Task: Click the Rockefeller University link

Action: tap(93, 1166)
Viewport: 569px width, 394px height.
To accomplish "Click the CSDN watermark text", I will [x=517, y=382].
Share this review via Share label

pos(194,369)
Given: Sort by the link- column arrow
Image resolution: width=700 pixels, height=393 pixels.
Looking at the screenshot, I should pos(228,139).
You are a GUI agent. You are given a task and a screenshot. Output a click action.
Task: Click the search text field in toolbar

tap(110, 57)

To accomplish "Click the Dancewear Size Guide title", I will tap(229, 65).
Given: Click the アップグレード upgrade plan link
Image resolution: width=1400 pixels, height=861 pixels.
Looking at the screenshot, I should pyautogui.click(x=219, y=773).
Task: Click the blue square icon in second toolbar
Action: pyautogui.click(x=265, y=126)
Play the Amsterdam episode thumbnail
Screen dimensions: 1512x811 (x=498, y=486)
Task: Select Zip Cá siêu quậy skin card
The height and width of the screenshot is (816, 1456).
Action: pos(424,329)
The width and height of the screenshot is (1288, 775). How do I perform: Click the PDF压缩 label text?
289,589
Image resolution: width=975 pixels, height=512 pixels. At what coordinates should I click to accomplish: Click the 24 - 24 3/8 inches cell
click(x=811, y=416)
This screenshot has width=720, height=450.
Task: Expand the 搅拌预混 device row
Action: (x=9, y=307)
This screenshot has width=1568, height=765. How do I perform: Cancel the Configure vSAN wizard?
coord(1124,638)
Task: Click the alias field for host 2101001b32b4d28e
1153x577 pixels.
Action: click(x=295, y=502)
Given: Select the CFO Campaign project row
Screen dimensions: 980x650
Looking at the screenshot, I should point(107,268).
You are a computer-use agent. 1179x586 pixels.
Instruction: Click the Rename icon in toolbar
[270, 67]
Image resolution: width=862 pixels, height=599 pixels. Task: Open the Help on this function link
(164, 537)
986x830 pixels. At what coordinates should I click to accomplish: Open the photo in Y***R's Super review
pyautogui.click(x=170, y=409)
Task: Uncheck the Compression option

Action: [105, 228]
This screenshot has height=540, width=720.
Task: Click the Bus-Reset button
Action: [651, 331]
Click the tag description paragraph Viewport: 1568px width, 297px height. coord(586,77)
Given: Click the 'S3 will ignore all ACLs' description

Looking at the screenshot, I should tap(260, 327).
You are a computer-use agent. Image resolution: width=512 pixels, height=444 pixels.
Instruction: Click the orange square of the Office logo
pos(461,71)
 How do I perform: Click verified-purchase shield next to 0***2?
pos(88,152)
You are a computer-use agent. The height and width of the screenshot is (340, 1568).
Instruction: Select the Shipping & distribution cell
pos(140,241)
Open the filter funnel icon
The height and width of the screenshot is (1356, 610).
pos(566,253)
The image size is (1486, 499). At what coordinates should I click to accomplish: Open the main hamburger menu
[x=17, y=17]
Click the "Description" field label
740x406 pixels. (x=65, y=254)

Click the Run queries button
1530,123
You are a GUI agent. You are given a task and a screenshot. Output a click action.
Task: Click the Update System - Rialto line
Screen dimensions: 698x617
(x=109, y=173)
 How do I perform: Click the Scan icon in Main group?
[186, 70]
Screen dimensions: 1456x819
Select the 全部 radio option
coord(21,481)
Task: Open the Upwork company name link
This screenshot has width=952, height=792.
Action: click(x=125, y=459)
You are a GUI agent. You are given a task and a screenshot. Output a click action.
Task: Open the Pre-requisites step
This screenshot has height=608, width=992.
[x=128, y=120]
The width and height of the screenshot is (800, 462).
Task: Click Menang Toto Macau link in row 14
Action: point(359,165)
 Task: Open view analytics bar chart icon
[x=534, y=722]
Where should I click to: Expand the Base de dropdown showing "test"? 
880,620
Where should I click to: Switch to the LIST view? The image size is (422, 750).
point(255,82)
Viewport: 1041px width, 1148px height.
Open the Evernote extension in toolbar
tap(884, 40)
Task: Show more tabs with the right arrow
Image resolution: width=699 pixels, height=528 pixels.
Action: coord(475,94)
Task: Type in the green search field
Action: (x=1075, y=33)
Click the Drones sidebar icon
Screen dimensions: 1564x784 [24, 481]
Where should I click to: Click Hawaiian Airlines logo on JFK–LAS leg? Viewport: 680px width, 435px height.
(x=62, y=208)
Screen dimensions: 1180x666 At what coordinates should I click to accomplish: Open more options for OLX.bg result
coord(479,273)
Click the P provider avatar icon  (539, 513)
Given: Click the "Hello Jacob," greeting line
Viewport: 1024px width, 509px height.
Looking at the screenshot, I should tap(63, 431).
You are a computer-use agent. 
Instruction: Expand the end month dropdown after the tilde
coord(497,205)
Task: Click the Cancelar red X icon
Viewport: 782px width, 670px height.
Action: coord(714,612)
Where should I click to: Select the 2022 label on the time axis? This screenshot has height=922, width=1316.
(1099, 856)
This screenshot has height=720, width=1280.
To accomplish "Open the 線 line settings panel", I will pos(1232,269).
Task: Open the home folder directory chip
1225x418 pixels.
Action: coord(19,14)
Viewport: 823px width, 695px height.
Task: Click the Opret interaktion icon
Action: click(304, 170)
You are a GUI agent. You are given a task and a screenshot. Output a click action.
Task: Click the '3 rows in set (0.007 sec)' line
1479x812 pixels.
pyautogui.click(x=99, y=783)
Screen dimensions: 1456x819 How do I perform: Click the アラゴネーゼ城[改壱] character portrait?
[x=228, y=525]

= = = = =

Task description:
For each line of the material that includes the word "computer", make a copy.

Answer to this problem:
You are a computer-use agent. 1179x586 pixels.
You are a computer-use agent. Image resolution: width=512 pixels, height=444 pixels.
You are a computer-use agent. The height and width of the screenshot is (340, 1568).
You are a computer-use agent. 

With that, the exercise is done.